Com coordenação editorial e design gráfico de Clô Barcellos e capa assinada por Otávio Teixeira, a obra nasceu do incentivo dos historiadores Adão Monquelat, Major Ângelo Pires Moreira e Mário Mattos, que provocaram Hilda a escrever sobre as “vivandeiras” — mulheres que seguiam os exércitos nas guerras da antiga Província do Rio Grande, desempenhando papéis que iam de cuidadoras a combatentes.
“Maya é ficção construída com mulheres e vivências verdadeiras, como as mestras pioneiras Maria Clemência Sampaio e Luciana de Abreu, e figuras históricas como Maria Josefa da Fontoura, Maria Eulália da Fontoura d’Agan e o Príncipe Custódio, originário do Benin”, destaca a autora.
A protagonista, Maya, é uma adolescente escravizada fugitiva, acolhida por essas mulheres combativas. Sua trajetória atravessa lutas pelo divórcio, voto feminino, presença das mulheres nas universidades e pela abolição da escravatura, costurando a história de mulheres revolucionárias do século XIX.

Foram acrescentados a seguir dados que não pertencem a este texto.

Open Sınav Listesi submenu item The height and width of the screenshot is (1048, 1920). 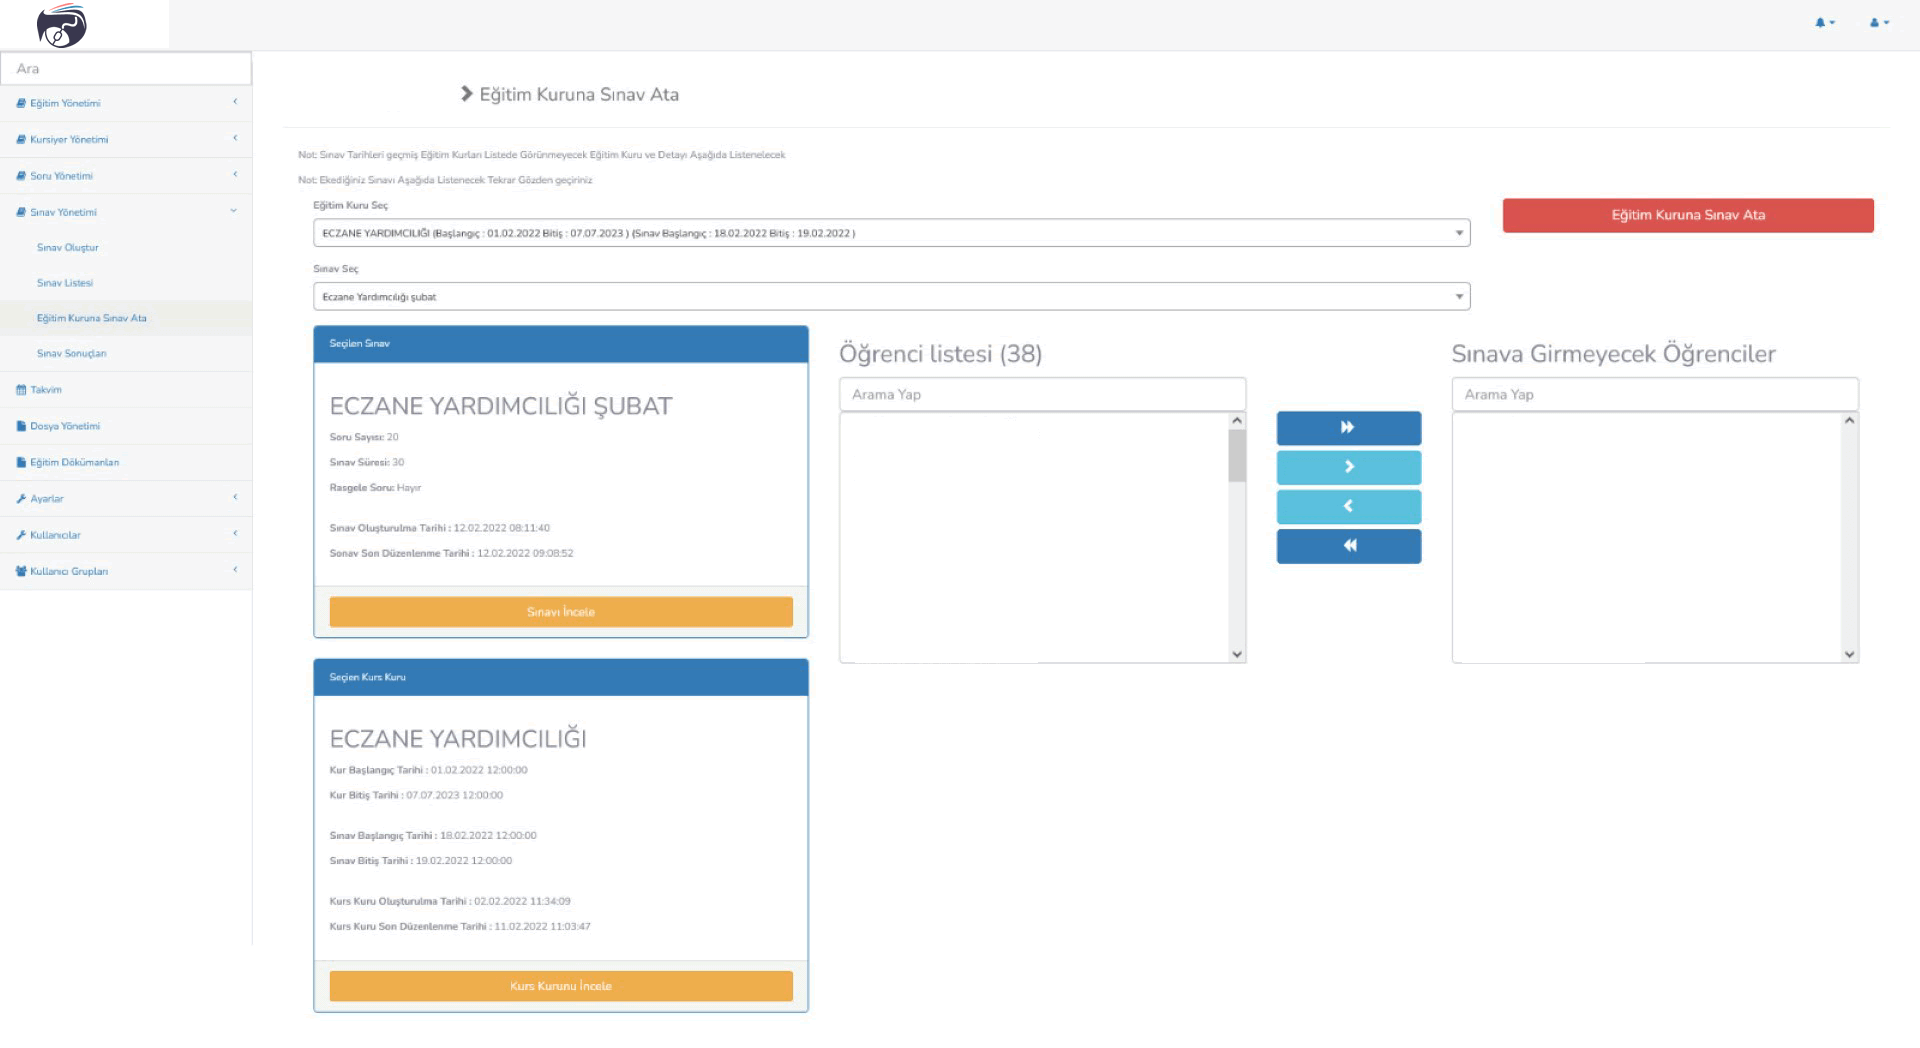[x=65, y=283]
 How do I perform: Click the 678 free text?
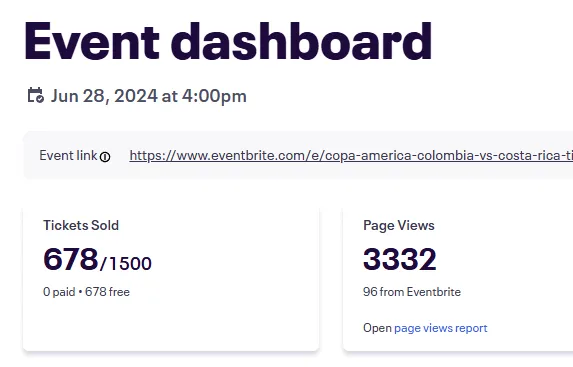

A doutora em Letras Maria Eunice Moreira destaca, na orelha do livro, a força feminina presente na narrativa: “Numa prosa fluida e atraente, Hilda escreve um romance sobre o nosso Rio Grande, mas também sobre o Brasil, que vai dos tempos da escravidão ao final do século XIX, da menina baiana Iara à poderosa Maya e seus ancestrais de África.”
Maya é o 11º livro de Hilda Simões Lopes, que já conquistou o Prêmio Açorianos com A superfície das águas (1997) e foi finalista do Prêmio Minuano com A maçã da rainha má (2021).